Exercise:
Every line with "Record" in it should be copied from the data.

[Saved entries]
────
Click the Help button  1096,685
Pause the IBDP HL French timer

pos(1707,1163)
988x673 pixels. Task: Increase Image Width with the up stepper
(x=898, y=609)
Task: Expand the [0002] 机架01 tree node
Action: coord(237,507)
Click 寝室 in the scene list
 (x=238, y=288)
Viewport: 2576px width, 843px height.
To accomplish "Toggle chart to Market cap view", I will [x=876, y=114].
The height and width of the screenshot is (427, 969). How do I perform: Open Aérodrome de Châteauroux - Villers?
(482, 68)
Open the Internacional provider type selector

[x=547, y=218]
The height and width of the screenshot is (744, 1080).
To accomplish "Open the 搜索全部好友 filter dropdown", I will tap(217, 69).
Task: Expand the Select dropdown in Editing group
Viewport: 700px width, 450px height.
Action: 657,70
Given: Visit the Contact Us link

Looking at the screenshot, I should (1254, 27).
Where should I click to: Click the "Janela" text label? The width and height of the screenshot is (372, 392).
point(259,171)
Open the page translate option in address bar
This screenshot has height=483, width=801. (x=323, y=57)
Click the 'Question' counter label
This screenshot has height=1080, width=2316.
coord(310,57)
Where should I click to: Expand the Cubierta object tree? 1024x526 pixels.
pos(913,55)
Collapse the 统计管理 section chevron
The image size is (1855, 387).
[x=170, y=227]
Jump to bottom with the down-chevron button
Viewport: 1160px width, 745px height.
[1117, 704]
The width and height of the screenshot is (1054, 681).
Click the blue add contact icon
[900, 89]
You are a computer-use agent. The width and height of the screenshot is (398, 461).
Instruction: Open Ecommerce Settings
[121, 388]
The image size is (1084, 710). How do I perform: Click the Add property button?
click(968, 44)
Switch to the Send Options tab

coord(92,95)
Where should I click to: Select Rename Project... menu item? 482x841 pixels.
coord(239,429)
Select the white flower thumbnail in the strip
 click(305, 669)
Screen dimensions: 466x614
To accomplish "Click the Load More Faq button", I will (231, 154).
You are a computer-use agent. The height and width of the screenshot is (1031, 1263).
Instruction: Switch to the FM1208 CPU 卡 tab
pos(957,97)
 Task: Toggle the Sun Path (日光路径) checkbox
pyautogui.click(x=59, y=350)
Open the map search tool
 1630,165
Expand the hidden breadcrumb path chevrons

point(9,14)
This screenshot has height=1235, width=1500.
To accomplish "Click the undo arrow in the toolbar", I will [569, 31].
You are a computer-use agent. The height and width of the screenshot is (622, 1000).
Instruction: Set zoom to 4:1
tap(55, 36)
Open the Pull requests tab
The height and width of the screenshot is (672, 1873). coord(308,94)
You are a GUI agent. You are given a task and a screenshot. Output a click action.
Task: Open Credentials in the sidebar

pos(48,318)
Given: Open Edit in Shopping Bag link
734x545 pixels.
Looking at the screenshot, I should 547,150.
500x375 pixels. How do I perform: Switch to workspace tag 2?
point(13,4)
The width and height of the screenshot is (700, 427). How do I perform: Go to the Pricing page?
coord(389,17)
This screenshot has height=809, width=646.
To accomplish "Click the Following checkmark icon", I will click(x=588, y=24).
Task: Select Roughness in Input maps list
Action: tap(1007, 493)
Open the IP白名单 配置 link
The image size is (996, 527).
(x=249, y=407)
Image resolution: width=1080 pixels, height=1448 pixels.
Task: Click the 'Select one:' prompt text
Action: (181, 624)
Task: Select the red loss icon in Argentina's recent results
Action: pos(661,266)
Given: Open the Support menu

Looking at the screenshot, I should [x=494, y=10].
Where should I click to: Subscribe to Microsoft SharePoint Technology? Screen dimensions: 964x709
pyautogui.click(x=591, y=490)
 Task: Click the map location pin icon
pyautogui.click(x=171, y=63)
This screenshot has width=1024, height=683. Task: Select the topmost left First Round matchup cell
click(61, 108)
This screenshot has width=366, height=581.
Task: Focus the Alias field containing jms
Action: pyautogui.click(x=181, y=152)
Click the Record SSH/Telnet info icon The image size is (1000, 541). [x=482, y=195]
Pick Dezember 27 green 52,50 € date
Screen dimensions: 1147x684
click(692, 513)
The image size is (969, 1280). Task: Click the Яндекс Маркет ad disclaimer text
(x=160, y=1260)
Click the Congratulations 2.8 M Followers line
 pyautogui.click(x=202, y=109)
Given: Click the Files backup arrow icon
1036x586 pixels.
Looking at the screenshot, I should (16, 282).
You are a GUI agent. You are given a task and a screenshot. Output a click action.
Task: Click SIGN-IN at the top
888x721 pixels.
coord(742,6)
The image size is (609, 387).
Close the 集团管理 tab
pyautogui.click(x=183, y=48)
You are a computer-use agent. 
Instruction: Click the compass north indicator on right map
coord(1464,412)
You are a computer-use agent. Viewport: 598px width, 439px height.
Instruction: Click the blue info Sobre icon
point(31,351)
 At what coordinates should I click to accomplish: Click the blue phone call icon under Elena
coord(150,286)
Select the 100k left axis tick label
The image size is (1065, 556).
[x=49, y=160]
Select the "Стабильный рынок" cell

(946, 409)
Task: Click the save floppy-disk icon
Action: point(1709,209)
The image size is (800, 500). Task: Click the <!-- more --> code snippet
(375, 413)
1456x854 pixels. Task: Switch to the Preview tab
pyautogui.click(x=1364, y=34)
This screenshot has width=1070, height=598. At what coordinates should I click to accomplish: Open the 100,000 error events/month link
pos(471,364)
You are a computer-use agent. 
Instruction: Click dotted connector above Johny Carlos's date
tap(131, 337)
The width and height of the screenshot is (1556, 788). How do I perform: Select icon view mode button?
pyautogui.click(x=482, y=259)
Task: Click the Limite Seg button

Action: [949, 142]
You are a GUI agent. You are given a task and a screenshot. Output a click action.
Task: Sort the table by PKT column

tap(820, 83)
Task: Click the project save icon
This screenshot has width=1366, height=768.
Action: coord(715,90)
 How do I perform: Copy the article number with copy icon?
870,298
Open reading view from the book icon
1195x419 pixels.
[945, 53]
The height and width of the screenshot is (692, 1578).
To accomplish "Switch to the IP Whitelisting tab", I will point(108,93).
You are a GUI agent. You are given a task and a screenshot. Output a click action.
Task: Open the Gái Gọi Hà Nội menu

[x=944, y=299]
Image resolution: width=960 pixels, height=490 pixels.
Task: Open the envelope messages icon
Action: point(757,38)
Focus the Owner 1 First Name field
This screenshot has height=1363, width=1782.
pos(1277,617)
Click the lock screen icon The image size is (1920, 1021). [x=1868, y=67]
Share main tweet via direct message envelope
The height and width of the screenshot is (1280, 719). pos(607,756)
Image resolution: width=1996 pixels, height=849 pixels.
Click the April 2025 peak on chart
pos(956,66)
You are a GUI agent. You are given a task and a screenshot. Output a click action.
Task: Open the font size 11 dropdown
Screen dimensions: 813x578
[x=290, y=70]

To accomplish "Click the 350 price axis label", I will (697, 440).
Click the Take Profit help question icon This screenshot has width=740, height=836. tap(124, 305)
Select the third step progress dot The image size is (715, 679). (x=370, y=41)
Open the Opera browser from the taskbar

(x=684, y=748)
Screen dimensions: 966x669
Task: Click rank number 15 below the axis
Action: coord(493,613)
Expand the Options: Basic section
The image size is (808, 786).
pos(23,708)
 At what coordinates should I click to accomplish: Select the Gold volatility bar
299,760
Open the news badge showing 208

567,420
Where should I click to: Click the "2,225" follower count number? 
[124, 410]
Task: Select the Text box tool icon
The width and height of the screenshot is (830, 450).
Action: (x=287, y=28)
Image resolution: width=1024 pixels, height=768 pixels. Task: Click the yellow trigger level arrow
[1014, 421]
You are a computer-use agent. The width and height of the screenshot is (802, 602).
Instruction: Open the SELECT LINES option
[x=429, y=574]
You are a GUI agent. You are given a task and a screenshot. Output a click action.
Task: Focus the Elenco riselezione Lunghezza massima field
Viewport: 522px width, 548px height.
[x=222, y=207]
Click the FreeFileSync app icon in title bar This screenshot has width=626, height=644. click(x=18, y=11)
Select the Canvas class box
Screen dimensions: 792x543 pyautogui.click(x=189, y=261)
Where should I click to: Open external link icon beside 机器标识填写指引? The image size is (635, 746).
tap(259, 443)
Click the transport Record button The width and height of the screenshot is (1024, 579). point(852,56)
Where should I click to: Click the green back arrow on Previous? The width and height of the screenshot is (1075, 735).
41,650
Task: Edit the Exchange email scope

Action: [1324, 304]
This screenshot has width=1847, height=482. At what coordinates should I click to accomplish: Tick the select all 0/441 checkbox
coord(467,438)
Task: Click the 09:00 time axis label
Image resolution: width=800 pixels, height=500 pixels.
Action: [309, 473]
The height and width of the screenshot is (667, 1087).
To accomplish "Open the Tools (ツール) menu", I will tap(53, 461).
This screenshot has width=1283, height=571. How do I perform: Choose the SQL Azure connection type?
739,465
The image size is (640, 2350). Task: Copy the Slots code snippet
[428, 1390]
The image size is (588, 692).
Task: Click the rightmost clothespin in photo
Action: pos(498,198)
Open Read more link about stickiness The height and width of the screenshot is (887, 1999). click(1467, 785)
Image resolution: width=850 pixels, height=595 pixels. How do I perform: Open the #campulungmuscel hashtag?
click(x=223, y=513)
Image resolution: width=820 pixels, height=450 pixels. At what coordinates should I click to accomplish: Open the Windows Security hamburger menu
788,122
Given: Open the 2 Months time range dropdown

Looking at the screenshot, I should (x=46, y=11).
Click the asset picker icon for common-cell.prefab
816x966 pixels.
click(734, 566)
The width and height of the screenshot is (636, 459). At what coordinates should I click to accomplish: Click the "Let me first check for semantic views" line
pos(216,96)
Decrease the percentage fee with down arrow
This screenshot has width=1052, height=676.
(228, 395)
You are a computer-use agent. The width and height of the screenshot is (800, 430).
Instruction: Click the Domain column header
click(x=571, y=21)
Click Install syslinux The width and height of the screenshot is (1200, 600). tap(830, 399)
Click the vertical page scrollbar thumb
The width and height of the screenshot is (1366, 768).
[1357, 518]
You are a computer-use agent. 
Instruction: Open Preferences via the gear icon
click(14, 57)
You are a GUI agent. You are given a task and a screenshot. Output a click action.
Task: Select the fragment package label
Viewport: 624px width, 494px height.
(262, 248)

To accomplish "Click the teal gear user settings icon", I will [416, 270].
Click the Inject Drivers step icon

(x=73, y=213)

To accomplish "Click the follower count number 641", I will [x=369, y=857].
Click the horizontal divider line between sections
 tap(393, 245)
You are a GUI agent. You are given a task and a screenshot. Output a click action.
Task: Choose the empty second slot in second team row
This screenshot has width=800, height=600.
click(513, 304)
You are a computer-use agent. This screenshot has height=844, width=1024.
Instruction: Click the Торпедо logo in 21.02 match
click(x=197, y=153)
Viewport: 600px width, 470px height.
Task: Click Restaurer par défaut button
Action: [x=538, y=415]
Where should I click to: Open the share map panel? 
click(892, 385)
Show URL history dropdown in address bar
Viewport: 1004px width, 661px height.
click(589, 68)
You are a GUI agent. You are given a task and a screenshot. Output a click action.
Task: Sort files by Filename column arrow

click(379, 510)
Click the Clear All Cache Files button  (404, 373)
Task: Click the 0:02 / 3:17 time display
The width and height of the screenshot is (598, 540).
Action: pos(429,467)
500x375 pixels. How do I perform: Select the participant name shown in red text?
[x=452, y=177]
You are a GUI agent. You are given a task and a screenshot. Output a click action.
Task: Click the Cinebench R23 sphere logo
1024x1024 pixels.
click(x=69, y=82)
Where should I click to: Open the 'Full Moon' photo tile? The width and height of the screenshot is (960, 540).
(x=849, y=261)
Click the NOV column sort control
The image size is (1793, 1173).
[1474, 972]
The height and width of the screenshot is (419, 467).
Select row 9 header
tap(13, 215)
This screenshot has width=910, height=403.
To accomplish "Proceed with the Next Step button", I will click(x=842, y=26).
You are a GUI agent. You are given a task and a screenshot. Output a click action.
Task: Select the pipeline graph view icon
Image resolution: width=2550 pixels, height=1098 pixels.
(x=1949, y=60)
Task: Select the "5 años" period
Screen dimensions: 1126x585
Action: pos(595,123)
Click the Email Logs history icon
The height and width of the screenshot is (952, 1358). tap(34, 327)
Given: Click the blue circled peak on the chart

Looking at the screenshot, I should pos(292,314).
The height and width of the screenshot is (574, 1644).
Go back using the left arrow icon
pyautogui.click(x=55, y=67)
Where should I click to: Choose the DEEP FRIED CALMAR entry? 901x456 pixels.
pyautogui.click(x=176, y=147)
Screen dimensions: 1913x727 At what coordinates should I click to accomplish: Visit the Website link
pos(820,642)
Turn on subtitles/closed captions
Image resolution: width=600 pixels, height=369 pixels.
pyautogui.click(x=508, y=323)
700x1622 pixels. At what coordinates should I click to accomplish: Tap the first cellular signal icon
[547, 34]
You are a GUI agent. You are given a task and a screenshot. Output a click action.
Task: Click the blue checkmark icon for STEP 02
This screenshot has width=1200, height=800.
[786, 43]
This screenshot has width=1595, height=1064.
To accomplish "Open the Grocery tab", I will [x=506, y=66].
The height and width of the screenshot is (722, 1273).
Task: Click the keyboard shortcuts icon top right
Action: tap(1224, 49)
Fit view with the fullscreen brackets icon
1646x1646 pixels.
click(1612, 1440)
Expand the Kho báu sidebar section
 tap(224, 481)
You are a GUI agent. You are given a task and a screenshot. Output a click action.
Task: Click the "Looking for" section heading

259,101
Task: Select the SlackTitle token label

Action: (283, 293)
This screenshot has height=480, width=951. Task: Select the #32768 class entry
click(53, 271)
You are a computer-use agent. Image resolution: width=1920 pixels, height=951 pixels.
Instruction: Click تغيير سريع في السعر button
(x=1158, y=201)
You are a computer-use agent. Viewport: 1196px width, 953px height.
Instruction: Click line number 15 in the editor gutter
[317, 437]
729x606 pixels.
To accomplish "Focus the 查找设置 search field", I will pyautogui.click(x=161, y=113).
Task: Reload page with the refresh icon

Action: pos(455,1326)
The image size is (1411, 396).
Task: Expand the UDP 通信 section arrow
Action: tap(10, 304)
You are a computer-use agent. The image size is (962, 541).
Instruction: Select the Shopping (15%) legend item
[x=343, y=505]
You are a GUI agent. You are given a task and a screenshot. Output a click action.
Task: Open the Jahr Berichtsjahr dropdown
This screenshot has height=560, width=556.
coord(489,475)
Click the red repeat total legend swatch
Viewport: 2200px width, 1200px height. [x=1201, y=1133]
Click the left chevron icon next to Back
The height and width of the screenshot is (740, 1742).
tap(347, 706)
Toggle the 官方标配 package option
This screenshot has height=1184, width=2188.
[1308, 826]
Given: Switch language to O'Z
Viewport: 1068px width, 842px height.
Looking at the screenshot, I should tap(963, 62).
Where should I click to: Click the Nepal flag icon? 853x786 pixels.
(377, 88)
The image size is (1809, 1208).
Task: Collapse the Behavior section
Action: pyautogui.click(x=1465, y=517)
────
Completed task:
Click the Record SSH/Telnet info icon The image size is (1000, 541). [x=482, y=195]
Click the transport Record button The width and height of the screenshot is (1024, 579). point(852,56)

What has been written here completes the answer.